→ **REQUIRED WORK**
Rewrite the lines of the data from the one containing "This screenshot has" through the end of the data, both ends included, swapping "Print" for "Save" and keeping everything else the same. Leave the pictures out of your answer.

→ **TASK INPUT**
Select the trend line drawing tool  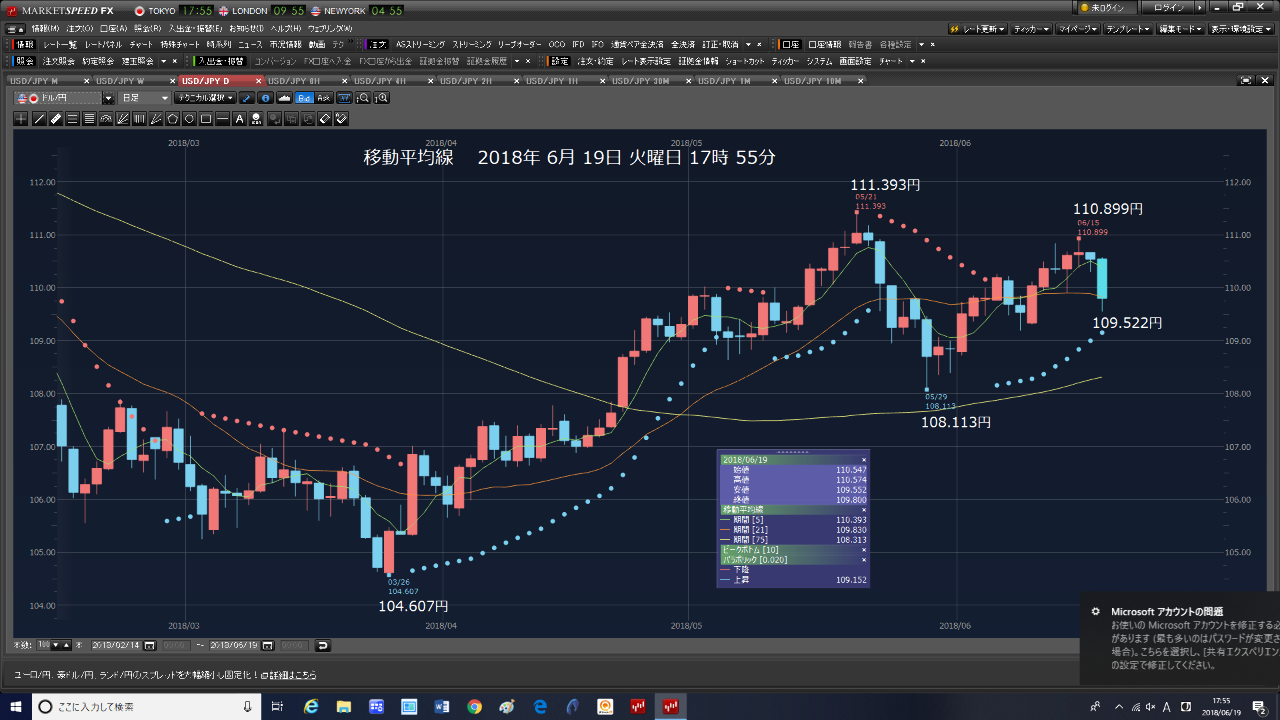(39, 119)
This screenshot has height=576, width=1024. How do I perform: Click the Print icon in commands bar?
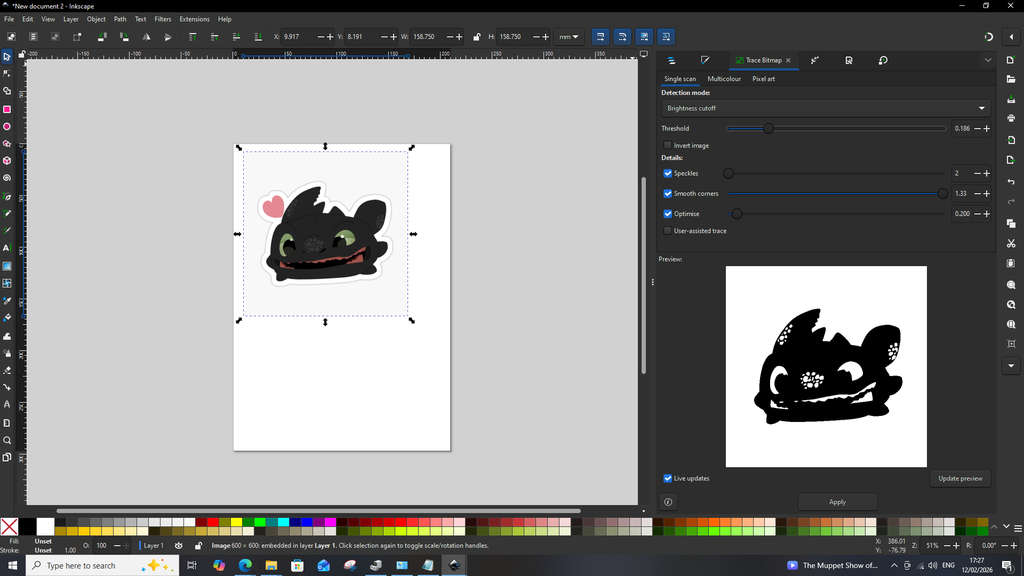coord(1011,118)
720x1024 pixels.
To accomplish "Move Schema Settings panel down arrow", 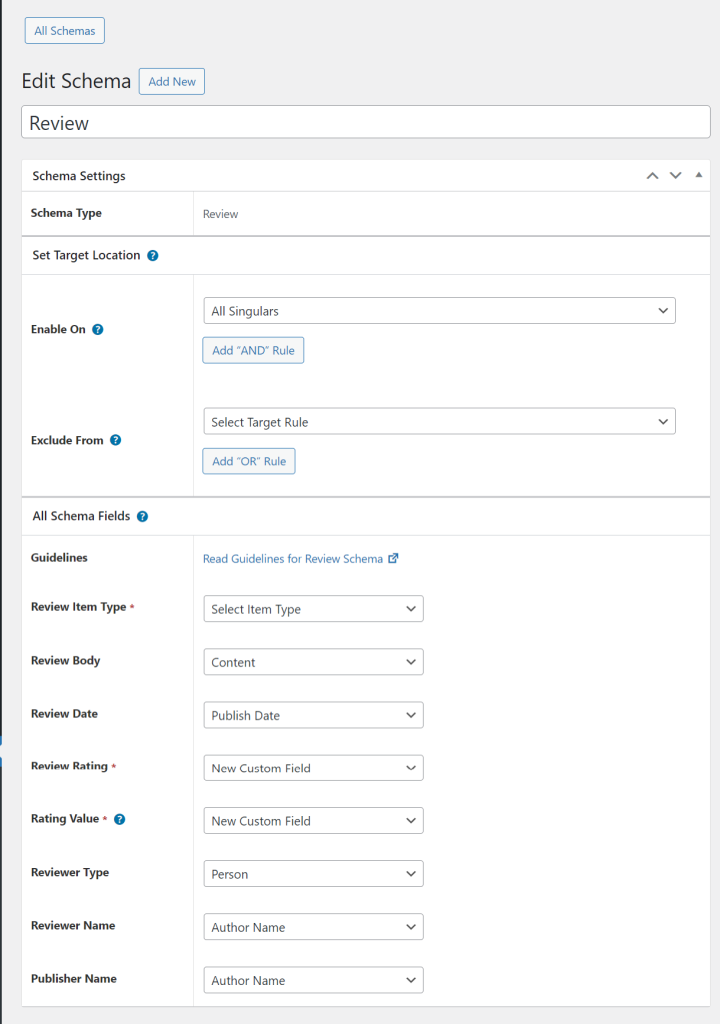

→ **TASK ANSWER**
This screenshot has height=576, width=1024. How do I perform: Click the Save icon in commands bar?
coord(1011,118)
720x1024 pixels.
To accomplish "Move Schema Settings panel down arrow", 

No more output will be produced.